Soutenance de la thèse de Clémentine BODIN (Equipes BANCO et MéCA)

6 décembre 2019

Anatomo-functional investigation of the vocal cortex in primates Le cortex vocal chez le primate : une investigation anatomo-fonctionnelle

Vendredi 6 décembre à 14h

Lieu : Henri Gastaut (INT R0)


Jury :

  • Céline Amiez, SBRI Bron, Rapporteure
  • SuliannBen-Hamed, ISC Bron, Rapporteur
  • Jean-François Mangin, CEA, Examinateur
  • Christopher Petkov, Université de Newcastle, Examinateur
  • Pascal Belin CNRS, INT, Co-directeur de thèse
  • Olivier Coulon CNRS, INT, Co-directeur de thèse

Résumé : La communication vocale fait partie intégrante du langage humain, mais se retrouve également chez de nombreuses autres espèces telles que les primates.
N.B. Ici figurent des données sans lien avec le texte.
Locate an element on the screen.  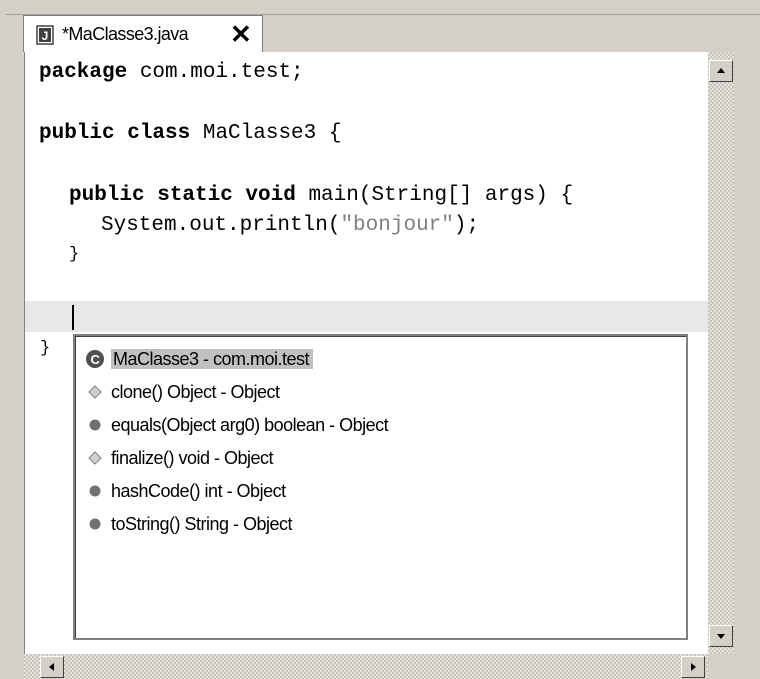
horizontal-scrollbar is located at coordinates (366, 666).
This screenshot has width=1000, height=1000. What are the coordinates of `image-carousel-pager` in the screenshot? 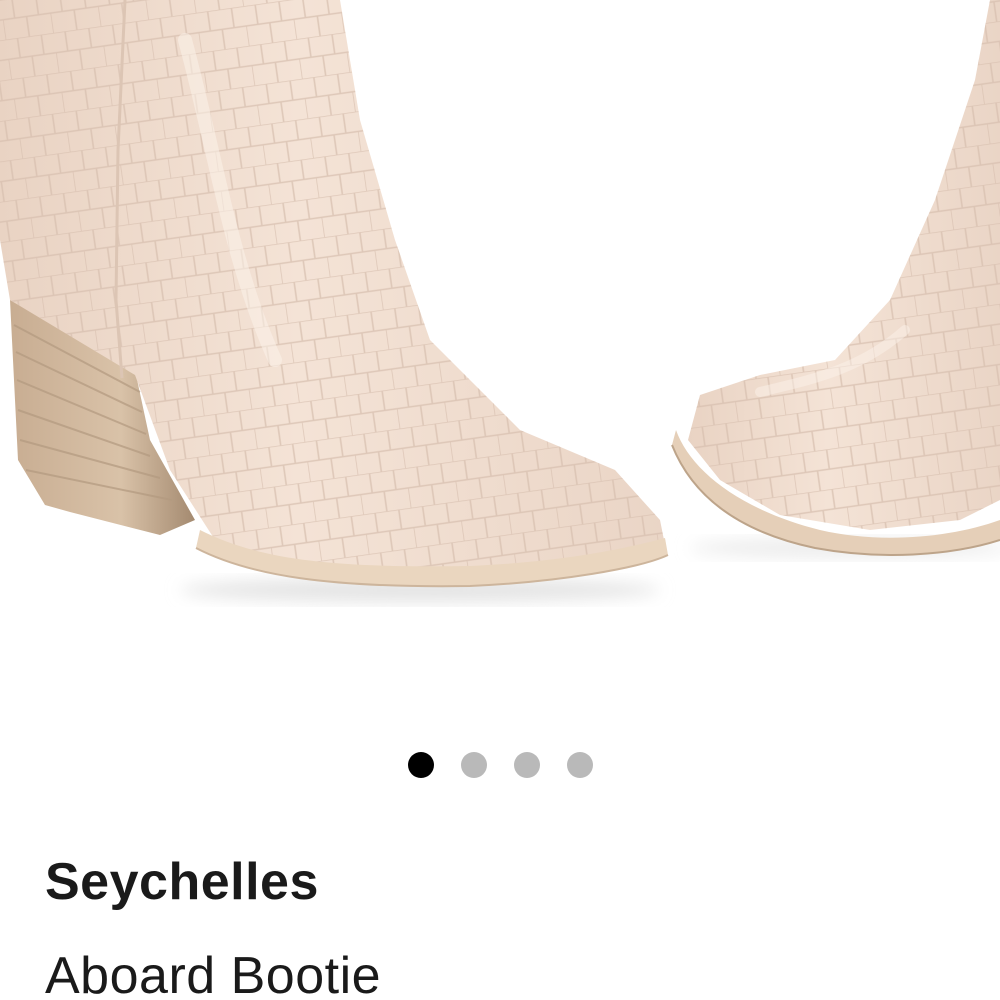 It's located at (500, 765).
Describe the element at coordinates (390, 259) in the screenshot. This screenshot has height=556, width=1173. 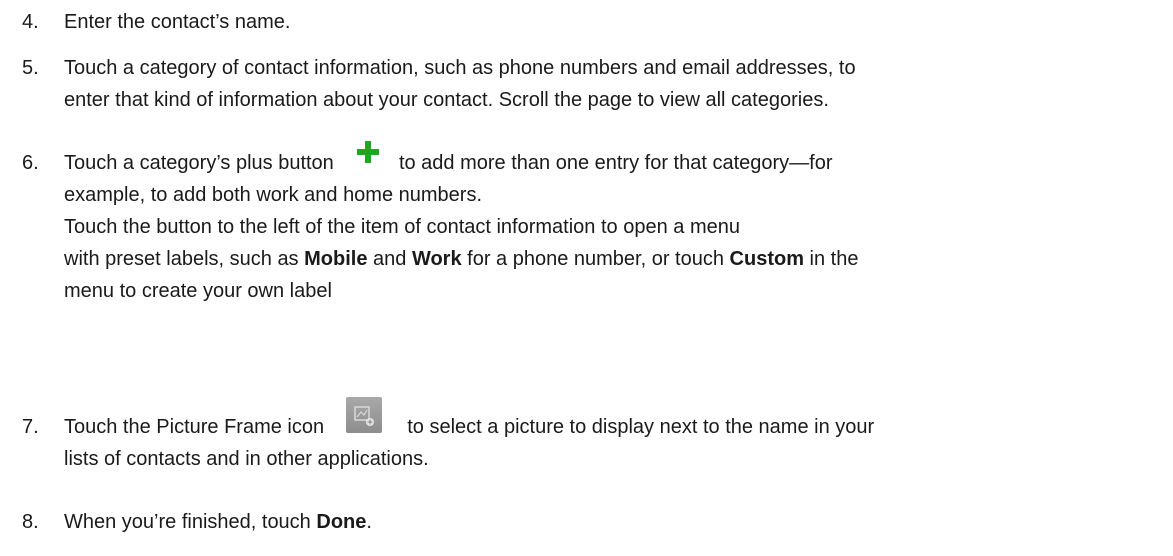
I see `text-run: and` at that location.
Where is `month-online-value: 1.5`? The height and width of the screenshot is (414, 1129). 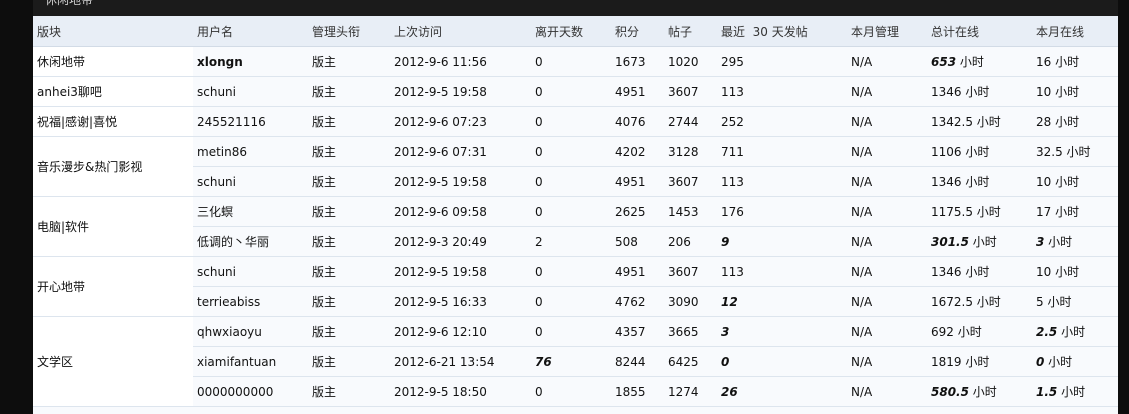
month-online-value: 1.5 is located at coordinates (1047, 392).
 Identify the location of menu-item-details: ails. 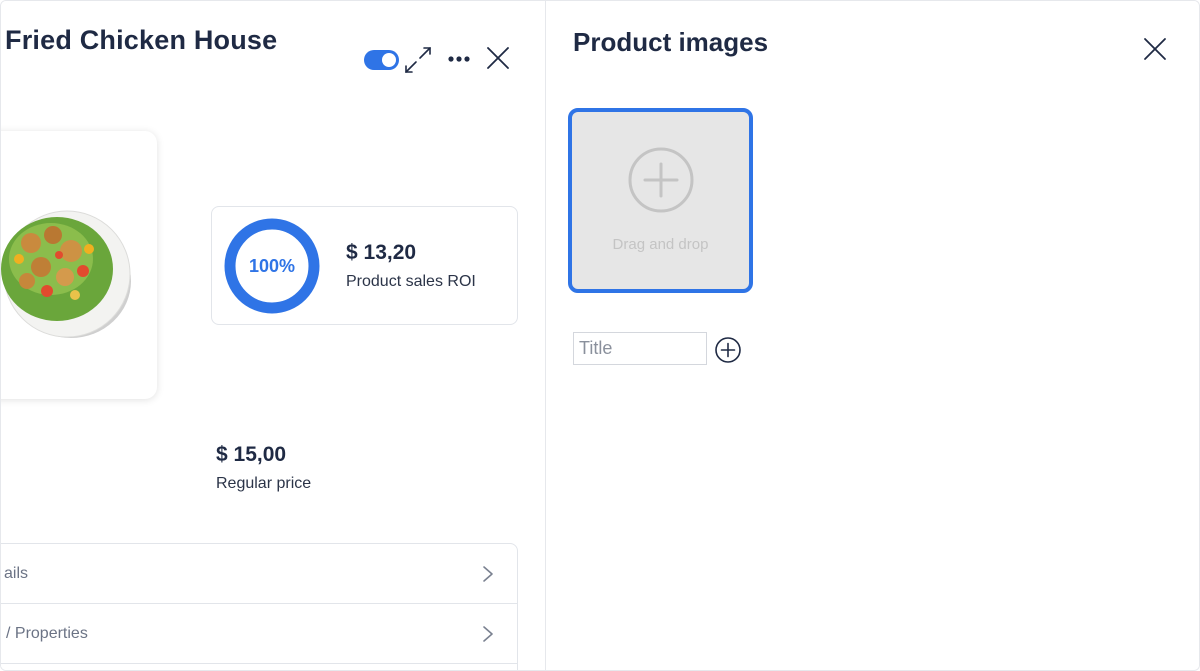
(259, 574).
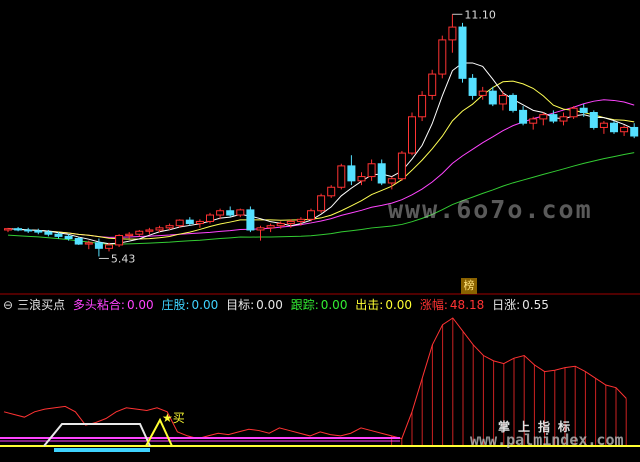 The width and height of the screenshot is (640, 462). Describe the element at coordinates (174, 418) in the screenshot. I see `buy-marker: ★买` at that location.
La question est de savoir si ces facultés partagées se reflètent dans des traitements cérébraux similaires de l’information vocale. L’objectif de cette thèse fut d’explorer les substrats anatomiques et fonctionnels de la perception vocale chez les primates en adoptant une approche comparative. Il s’articulait autour de deux axes de recherche principaux : I. L’étude anatomique-fonctionnelle des aires temporales de la voix (TVAs) en relation avec l’anatomie du sillon temporal supérieur (STS) chez l’homme. Nous avons montré que l’activité fonctionnelle dans les TVA était maximale dans la région la plus profonde du STS bilatéralement. Cependant, cette relation était moins systématique au niveau individuel, principalement en raison de la présence de plis de passage (PP), qui constituent une source majeure de variabilité individuelle. L’étude de la connectivité structurelle sous-jacente a révélé qu’il s’agissait de lieux de passage privilégiés de la substance blanche reliant les deux bords du sillon. II. Dans un deuxième axe, nous avons réalisé une étude comparative des aires de la voix chez l’homme et le macaque rhésus par imagerie fonctionnelle. Des aires de la voix (régions cérébrales plus sensibles à la voix humaine chez l’homme et aux vocalisations de singes chez le singe par rapport aux vocalisations d’autres espèces ou aux sons non vocaux) ont été trouvées chez les deux espèces, principalement dans le lobe temporal. Ensemble, les résultats suggèrent l’existence d’un réseau cortical complexe dédié au traitement des vocalisations des congénères, relativement conservé chez les primates et présentant une grande variabilité individuelle inhérente à ses fonctions sociales de haut niveau.

La soutenance sera suivie d’un pot au R+4 de l’INT.